Shedding some light into the black box of the microbiome
An interview with Olaf Larsen
Microbiome science is very fresh and scientists all over the world try to understand how we can manipulate our microbiome in the best way for our health. Something I found very interesting was a totally different approach to the understanding of the microbiome by the Biophysicist Olaf Larsen, who understands the vast complexity of the microbiome and approaches it with tiny little steps but in a systematic way. I was very lucky to meet him at the Microbiome Conference in Rotterdam and to get an interview:
„I had a philosophic moment when thinking of the microbiome which is still kind of a black box. We have a reservoir of bacteria and apply something to it, such as a diet or antibiotics and we are having an outcome, a signal, a drop in butyrate, psychological changes or whatever“. Olaf’s idea was to create a very simple way of shedding at least a little bit of light into this black box of our microbiome. He worked on a mechanism which models the interactions between the bacteria on a very basic level. In his latest publication he started with a very simple model, consisting of three bacteria (nodes) which can interact with each other. In his first approach the interactions between the bacteria were undirected. Considering every possible interaction-network, a bacterial community consisting of three species only results in 8 different possible interaction-networks. In his mechanistic approach Olaf added one bacterium after the other to the system, up until 7 bacteria. The number of possible interaction-networks goes up very fast upon introducing more species.

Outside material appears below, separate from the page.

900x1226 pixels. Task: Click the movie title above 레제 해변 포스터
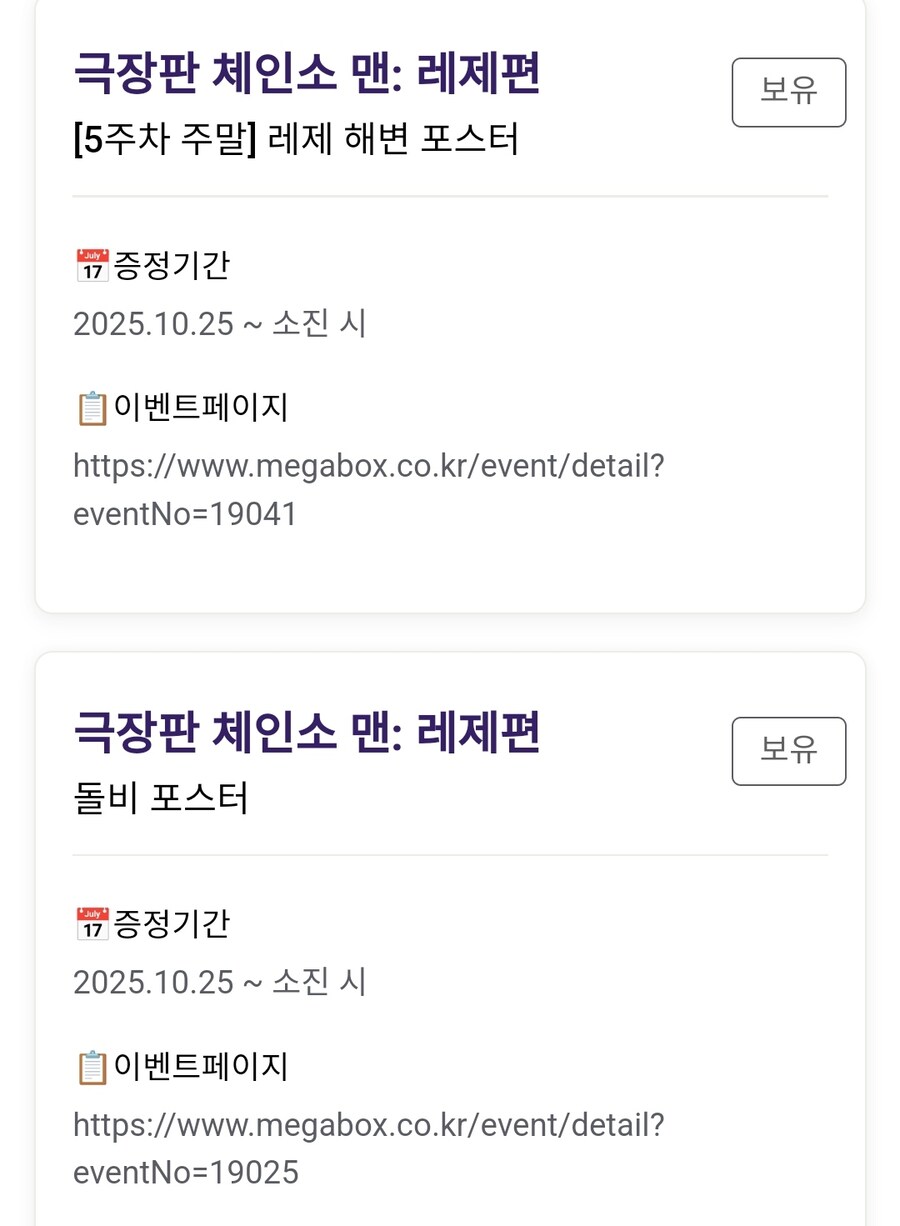click(307, 76)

Only 7 different species correspond already to about 2.1 million possible interaction-networks!
By calculating for each interaction-network all paths going from species 1 to the last species in the network (respectively 2, 3, …, 7) Olaf could show that, diversity of the bacterial species results in the system becoming more efficient in performing its specific task. This means, that the higher the bacterial diversity in a system is, the less each single bacterium has to interact with other species to get the same signal out of the system in the end. This means that each bacterium needs to spend less energy because less interactions are necessary in order to get the same result – the species are more in a „relaxed“ state. According to Olaf’s calculations, redundancy sets in when the system reaches ~6 species. This means that a system of 7 (or more) species can „loose“ one (or more) species, without losing its efficiency. In other words, the removal of one (or more) bacterial species in a diverse system doesn’t add additional burden to interact with the bacterial species which are left behind.
This mathematical/mechanistic approach to the understanding of interactions within our microbiome, although kept very simple, nicely demonstrates that a high ecological diversity is necessary to stabilize an ecological system. A system may be beneficial to our health but some might also be detrimental to our body: „IBD (Inflammatory Bowel Disease) is also very stable but is also very detrimental to your health“.

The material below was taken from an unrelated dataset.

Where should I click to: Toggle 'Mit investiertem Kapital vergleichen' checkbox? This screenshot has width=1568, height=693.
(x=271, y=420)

These results from such small model systems are a very first step in understanding the tremendously complex microbiome, and what happens when we trigger it through diets, antibiotics, stress and so on.
Olaf is already working on the next publication in which he will refine his model closer to nature, in order to ultimately model natural systems and get quantitative information. Let’s hope that Olaf’s computer won’t break down due to the gigantic processing power needed for his calculations!
I am very excited about the future research from Olaf on the microbiome.
Thank you Olaf for the interview and for your patience explaining the very abstract calculation to a simple biologist like me!